Furthermore, version 4 of the language could refuse to accept documents with the
<amount>
element:
L4 capabilities: read L4 write L4
In this case, messages from older senders would be rejected with an "Obsolete version,
please upgrade" error. This seems a bit harsh for the <amount>
example,
but if a security leak were discovered in the older versions, such a policy would
be
advisable for sensitive messages. And even for simple features, after enough time
it makes
sense to require all parties in a professional environment to support a specific minimum
level of a language specification.
Attributes and Code Lists
The Capability Compatibility Design Pattern supports not only new and removed elements,
but
attributes as well. Of course it depends a bit on the "ignore unknown" implementation,
but
supposing we remove not only unknown elements, but unknown attributes in known elements
as
well. The mechanics for attributes are no different than those sketched above. What's
more,
we can require support for some version of the language based on the code value in an
enumeration. Above, we introduced the <delivery>
tag:
element delivery { "mail" | "standard" }?
We can change it to:
element delivery { "mail" | "standard" | "personal" | "any" }?

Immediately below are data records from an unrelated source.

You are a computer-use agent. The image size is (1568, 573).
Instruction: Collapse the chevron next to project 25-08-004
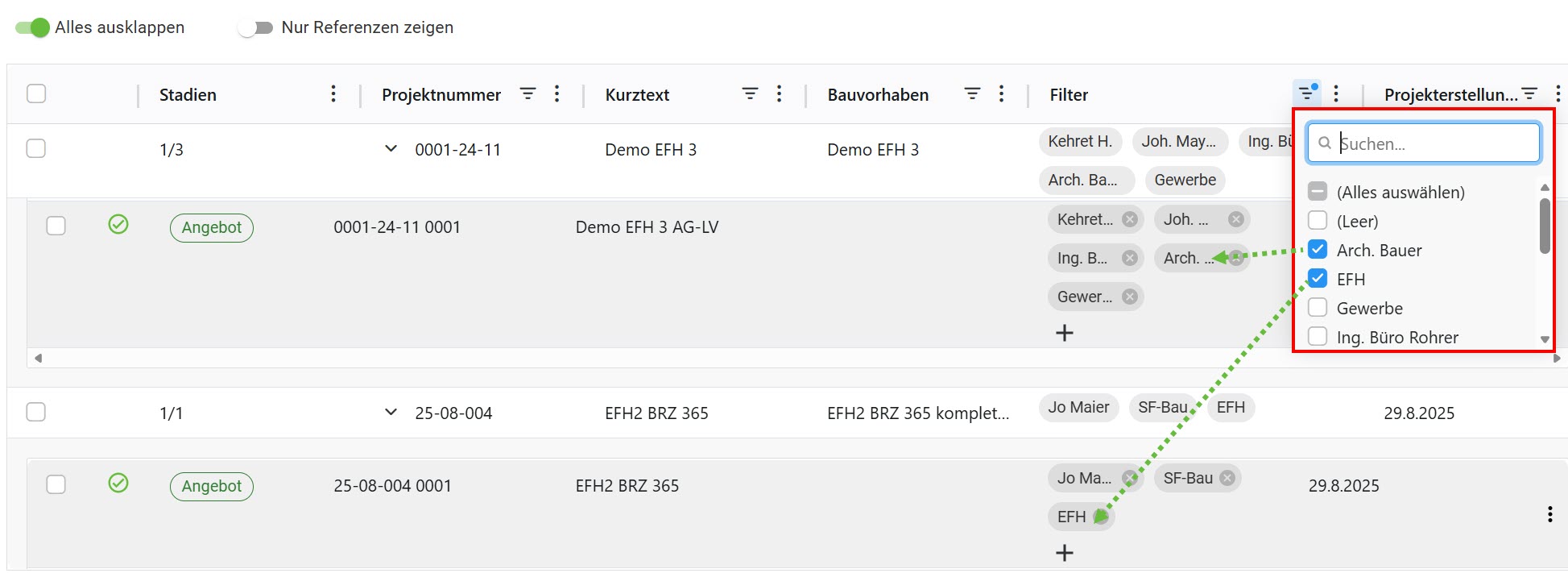click(391, 412)
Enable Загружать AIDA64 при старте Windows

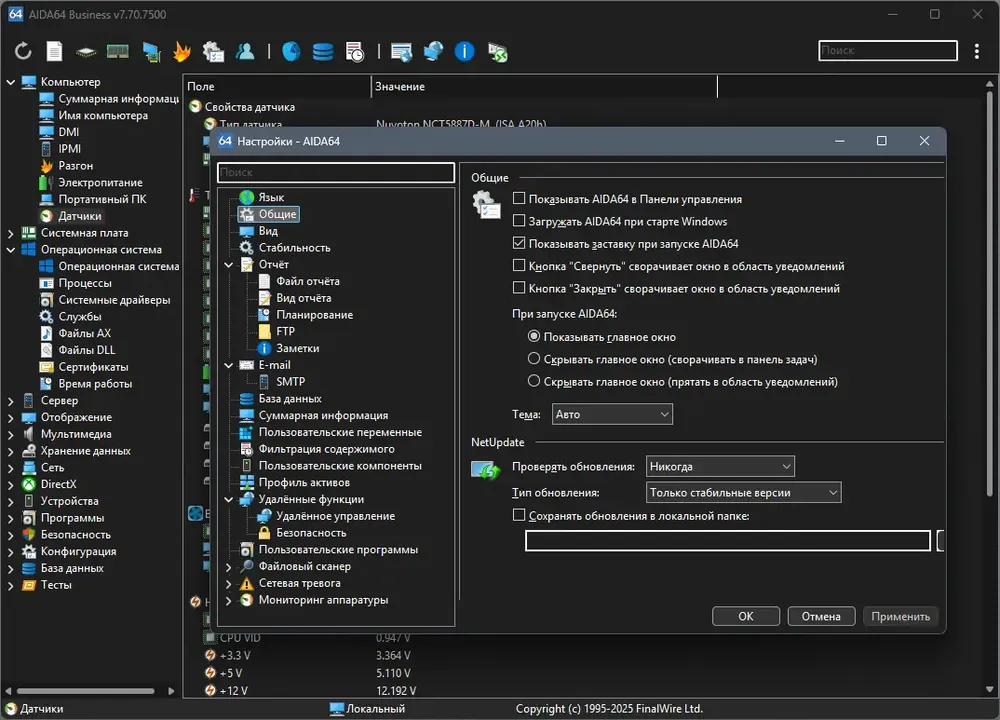519,221
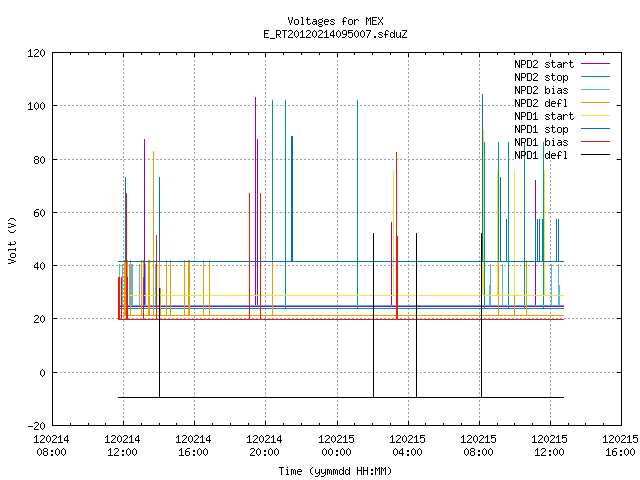Click the 120215 08:00 x-axis tick label
The image size is (640, 480).
[478, 446]
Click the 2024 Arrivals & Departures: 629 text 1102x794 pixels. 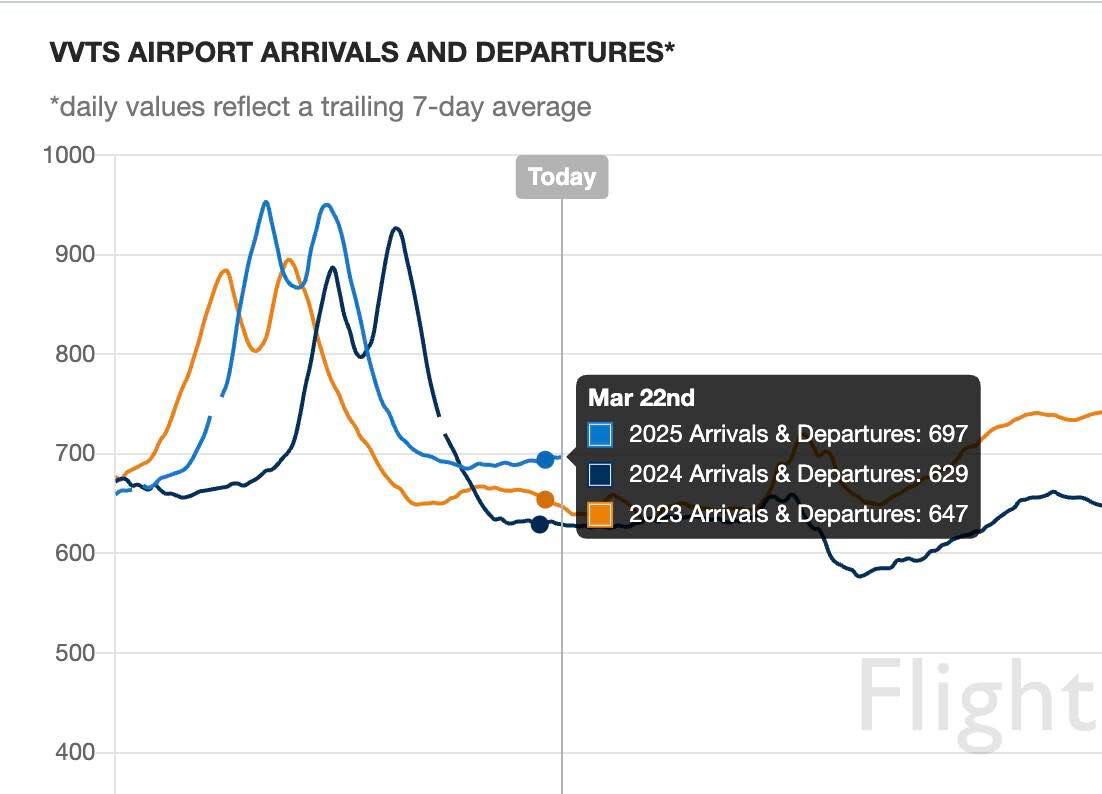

Now "any" could mean it's up to the apothecary to decide how to deliver the medication. The value can safely be ignored by older processors.
<?xml version="1.0" encoding="UTF-8"?> <message version="5"> <require> <version>4</version> <version>5</version> </require> <prescription> <medication>aspirin</medication> <quantity unit="pcs">24</quantity> <delivery>any</delivery> </prescription> </message>
The stylesheet for version 4 will remove the
<delivery>
element with the unknown value. But the value "personal"
means the physician insists that the medication may only be given to the patient in
person,
not to anybody else. This value may not be ignored, so version 5 processors should
require a
minimum of version 5 whenever they insert the personal
value:
<?xml version="1.0" encoding="UTF-8"?> <message version="5"> <require> <version>5</version> </require> <prescription> <medication>aspirin</medication> <quantity unit="pcs">24</quantity> <delivery>personal</delivery> </prescription> </message>
Namespaces and multiple languages in a single document make things more complicated than can be shown here, but the same principles apply.
Conclusions
The Capability Compatibility Design Pattern is a very flexible and powerful way to
control
changes in versions of languages for exchanges over the Internet. It goes beyond SOAP-style
mustUnderstand
headers and easily supports IgnoreUnknown
and
mustUnderstand
semantics for elements, attributes, and enumerations. It does
this all by adhering to two simple principles:
- List all versions, including older ones, that you know may process your message inside the message you make.
- Know all versions you support, and check whether they fit requirements in incoming messages.